• Work order
With the line containing "Click the back arrow icon beside Volver" as the starting point, write out each line exactly through the final line of the listing, both ends included.

• Given data
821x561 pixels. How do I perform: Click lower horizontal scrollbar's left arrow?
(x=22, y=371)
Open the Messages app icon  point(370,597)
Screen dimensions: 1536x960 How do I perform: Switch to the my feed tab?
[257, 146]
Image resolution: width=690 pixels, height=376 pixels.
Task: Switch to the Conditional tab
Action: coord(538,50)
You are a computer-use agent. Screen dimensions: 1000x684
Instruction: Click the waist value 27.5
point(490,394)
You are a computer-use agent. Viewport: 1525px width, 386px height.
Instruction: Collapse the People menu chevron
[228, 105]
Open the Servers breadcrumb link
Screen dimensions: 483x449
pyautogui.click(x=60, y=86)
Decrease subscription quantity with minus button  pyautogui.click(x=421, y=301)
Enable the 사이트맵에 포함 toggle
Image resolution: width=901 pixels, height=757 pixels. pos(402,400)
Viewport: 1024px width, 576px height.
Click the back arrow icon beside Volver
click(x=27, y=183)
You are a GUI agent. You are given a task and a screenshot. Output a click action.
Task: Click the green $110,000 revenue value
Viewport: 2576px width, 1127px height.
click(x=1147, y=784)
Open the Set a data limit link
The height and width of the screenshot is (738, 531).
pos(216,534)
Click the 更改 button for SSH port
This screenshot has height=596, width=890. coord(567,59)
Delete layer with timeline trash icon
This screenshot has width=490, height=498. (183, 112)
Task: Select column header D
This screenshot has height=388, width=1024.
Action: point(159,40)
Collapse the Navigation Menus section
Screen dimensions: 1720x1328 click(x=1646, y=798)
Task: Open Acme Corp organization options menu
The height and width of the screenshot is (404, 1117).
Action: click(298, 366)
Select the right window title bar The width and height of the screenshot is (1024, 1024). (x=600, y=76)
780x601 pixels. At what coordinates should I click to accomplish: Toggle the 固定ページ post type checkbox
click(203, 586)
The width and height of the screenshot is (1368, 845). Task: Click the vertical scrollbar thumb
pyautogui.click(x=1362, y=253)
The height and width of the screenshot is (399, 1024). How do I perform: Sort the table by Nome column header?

• Solution below
Click the back arrow icon beside Volver
click(x=27, y=183)
You are a GUI agent. You are given a task and a screenshot. Output a click action.
Task: Click the green $110,000 revenue value
Viewport: 2576px width, 1127px height.
click(x=1147, y=784)
Open the Set a data limit link
The height and width of the screenshot is (738, 531).
pos(216,534)
Click the 更改 button for SSH port
This screenshot has height=596, width=890. coord(567,59)
Delete layer with timeline trash icon
This screenshot has width=490, height=498. (183, 112)
Task: Select column header D
This screenshot has height=388, width=1024.
Action: point(159,40)
Collapse the Navigation Menus section
Screen dimensions: 1720x1328 click(x=1646, y=798)
Task: Open Acme Corp organization options menu
The height and width of the screenshot is (404, 1117).
Action: click(298, 366)
Select the right window title bar The width and height of the screenshot is (1024, 1024). (x=600, y=76)
780x601 pixels. At what coordinates should I click to accomplish: Toggle the 固定ページ post type checkbox
click(203, 586)
The width and height of the screenshot is (1368, 845). Task: Click the vertical scrollbar thumb
pyautogui.click(x=1362, y=253)
The height and width of the screenshot is (399, 1024). How do I perform: Sort the table by Nome column header?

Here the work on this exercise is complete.